Aufgabe: Entscheiden Sie für jede Aussage, ob sie mit der Entscheidung des Verwaltungsgerichtshofes übereinstimmt, und belegen Sie Ihr Ja oder Nein mit den ausschlaggebenden Worten der Entscheidung als wörtlichem Zitat. (a) Die beschwerdeführenden Parteien reisten am 27. Mai 1999 in das Bundesgebiet ein und stellten noch am selben Tag einen Asylantrag. (b) Der angefochtene Bescheid wird wegen Verletzung von Verfahrensvorschriften aufgehoben. (c) Der Bund muss die Aufwendungen innerhalb von vier Wochen ersetzen.

Zitierter Text:
◆ ◆ ◆
41/02 Passrecht Fremdenrecht;
49/01 Flüchtlinge;

Norm

AsylG 1997 §7;
AsylG 1997 §8;
FlKonv Art1 AbschnA Z2;

Betreff

Der Verwaltungsgerichtshof hat durch den Vorsitzenden Senatspräsident Dr. Kremla und die Hofräte Dr. Nowakowski und Dr. Pelant als Richter, im Beisein der Schriftführerin Dr. Stieger, über die Beschwerde 1. des B in M, geboren 1968, und

2. der B in S, geboren 1969, beide vertreten durch Dr. Wolfgang Vacarescu, Rechtsanwalt in 8010 Graz, Jakominiplatz 16/II, gegen den Bescheid des unabhängigen Bundesasylsenates vom 25. Oktober 2000, Zlen. 213.142/0-X/31/99 und 212.092/0-X/31/99, betreffend §§ 7 und 8 AsylG (weitere Partei: Bundesminister für Inneres), zu Recht erkannt:

Spruch

Der angefochtene Bescheid wird wegen Rechtswidrigkeit seines Inhaltes aufgehoben.

Der Bund hat den beschwerdeführenden Parteien Aufwendungen in der Höhe von insgesamt EUR 908,-- binnen zwei Wochen bei sonstiger Exekution zu ersetzen. Das Mehrbegehren wird abgewiesen.

Begründung

Die beschwerdeführenden Parteien, aus dem Kosovo stammende und der albanischen Volksgruppe zugehörige Staatsangehörige der (ehemaligen) Bundesrepublik Jugoslawien, reisten am 27. Mai 1999 in das Bundesgebiet ein und beantragten am selben Tag Asyl. Sie gaben an, vor den Kriegshandlungen im Kosovo geflohen zu sein. Mit Schreiben des Bundesasylamtes vom 13. Juli 1999 wurden sie aufgefordert, zur aktuellen Lage nach der Beendigung der Kriegshandlungen im Juni 1999 Stellung zu nehmen. Sie äußerten sich dazu schriftlich in dem Sinn, dass es ihnen wegen der erlebten Gräuel, des Verlustes ihres Vermögens und insbesondere der Zerstörung ihres Hauses nicht möglich sei, in den Kosovo zurückzukehren.

Das Bundesasylamt wies die Asylanträge der beschwerdeführenden Parteien mit Bescheiden vom 11. August 1999 und 24. September 1999 gemäß § 7 AsylG ab und stellte gemäß § 8 AsylG fest, die Zurückweisung, Zurückschiebung oder Abschiebung der beschwerdeführenden Parteien in den Kosovo sei zulässig.

In ihren im Wesentlichen gleich lautenden Berufungen gegen diese Bescheide erstatteten die beschwerdeführenden Parteien ein allgemein gehaltenes Vorbringen über die ihres Erachtens weiterhin gefährliche Lage im Kosovo.
◆ ◆ ◆
Datenteil:
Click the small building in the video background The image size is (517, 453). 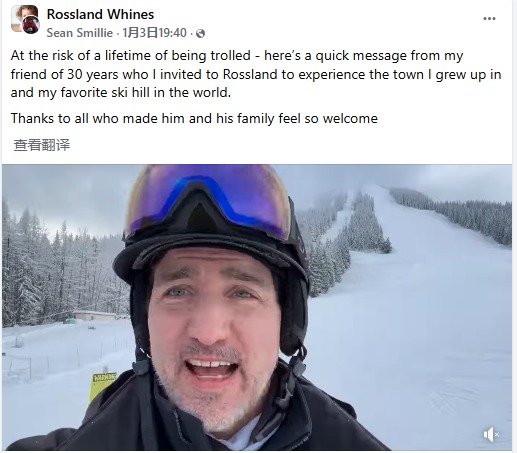pos(95,316)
◆ ◆ ◆
Lösung:
(a) Ja: „reisten am 27. Mai 1999 in das Bundesgebiet ein und beantragten am selben Tag Asyl“
(b) Nein: „wegen Rechtswidrigkeit seines Inhaltes aufgehoben“
(c) Nein: „binnen zwei Wochen bei sonstiger Exekution zu ersetzen“